* **Task goal**
Send back exactly the lines from the opening line of the records below through the one with "Killikus Schmuck (648, 201)".

* **Extracted entries**
◇ ◇ ◇
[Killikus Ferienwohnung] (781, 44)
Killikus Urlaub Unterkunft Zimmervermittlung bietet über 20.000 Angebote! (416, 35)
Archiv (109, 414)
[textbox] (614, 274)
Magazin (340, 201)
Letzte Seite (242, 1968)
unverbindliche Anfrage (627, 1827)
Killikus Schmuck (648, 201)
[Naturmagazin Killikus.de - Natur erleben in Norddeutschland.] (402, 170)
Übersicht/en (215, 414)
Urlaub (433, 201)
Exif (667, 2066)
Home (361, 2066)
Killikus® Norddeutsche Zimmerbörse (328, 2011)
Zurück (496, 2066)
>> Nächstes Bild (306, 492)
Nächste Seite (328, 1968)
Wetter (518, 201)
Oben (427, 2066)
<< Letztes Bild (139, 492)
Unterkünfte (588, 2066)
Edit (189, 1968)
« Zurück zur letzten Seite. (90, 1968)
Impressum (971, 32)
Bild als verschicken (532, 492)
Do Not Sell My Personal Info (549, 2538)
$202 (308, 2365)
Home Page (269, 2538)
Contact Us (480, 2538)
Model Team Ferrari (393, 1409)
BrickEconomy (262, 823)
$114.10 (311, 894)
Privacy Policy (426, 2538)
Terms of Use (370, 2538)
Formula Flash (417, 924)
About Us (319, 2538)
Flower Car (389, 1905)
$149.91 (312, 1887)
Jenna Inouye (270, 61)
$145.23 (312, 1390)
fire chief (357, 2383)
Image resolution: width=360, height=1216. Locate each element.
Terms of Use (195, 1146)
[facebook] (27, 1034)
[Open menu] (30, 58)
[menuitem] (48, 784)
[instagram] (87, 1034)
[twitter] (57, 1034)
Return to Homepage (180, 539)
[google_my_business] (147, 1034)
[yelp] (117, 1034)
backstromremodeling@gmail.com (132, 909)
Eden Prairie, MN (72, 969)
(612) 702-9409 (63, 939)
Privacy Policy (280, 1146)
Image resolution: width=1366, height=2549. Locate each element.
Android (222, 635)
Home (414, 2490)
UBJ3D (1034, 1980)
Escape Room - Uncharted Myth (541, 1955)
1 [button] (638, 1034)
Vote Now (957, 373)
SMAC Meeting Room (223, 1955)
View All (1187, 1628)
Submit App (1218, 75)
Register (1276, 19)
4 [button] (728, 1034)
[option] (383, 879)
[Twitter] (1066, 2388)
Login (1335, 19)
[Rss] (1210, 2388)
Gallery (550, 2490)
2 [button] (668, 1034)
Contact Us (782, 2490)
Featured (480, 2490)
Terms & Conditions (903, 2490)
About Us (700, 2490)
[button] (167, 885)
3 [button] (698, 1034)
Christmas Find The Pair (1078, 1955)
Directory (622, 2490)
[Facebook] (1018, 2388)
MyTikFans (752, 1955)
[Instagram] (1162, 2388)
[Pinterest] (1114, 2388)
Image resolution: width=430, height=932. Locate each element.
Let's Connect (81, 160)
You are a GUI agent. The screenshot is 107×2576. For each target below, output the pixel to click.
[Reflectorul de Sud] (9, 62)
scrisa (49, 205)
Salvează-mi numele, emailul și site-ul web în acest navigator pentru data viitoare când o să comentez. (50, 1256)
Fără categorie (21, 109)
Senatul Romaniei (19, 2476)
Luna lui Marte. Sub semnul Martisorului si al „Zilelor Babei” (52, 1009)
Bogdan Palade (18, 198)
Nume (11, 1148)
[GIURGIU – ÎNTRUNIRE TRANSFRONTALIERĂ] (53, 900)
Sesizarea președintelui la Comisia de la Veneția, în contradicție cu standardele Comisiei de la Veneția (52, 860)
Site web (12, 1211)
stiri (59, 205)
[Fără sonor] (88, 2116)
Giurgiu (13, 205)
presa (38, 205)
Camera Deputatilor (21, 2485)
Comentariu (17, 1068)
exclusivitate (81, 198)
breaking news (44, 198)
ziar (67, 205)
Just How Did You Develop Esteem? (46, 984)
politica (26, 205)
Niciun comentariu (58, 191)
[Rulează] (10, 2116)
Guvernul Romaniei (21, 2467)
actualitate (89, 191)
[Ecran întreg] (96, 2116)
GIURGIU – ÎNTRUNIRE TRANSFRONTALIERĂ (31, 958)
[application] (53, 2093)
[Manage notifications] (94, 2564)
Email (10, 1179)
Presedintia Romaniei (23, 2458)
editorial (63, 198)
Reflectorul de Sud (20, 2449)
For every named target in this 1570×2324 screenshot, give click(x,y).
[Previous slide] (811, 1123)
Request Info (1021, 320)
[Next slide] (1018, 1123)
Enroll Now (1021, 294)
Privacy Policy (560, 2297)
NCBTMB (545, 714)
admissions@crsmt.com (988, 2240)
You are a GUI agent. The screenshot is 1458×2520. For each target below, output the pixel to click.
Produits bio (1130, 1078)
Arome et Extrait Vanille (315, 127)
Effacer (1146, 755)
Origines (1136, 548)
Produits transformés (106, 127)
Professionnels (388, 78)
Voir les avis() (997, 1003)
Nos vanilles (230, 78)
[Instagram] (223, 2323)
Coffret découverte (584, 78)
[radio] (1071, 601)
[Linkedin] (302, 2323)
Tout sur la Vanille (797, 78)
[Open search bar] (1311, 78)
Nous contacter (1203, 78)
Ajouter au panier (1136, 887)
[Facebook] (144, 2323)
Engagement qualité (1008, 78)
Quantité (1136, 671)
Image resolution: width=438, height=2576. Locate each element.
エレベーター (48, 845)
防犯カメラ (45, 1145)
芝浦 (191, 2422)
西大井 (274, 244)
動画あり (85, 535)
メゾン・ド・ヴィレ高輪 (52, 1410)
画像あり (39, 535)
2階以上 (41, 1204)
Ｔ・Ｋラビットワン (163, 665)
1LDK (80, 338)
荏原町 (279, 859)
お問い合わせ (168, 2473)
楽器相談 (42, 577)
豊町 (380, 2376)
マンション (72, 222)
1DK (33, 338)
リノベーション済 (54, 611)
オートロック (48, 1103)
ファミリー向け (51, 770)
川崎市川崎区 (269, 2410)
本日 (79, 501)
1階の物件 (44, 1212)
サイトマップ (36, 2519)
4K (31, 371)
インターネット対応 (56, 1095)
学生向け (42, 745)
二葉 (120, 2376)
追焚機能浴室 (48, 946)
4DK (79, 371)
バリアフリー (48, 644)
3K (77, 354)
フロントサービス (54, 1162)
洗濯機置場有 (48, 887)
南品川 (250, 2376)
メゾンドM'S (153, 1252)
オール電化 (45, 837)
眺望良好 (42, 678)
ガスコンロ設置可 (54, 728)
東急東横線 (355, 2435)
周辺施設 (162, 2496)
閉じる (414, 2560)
◇ ◇ ◇
* **Answer section**
[Killikus Ferienwohnung] (781, 44)
Killikus Urlaub Unterkunft Zimmervermittlung bietet über 20.000 Angebote! (416, 35)
Archiv (109, 414)
[textbox] (614, 274)
Magazin (340, 201)
Letzte Seite (242, 1968)
unverbindliche Anfrage (627, 1827)
Killikus Schmuck (648, 201)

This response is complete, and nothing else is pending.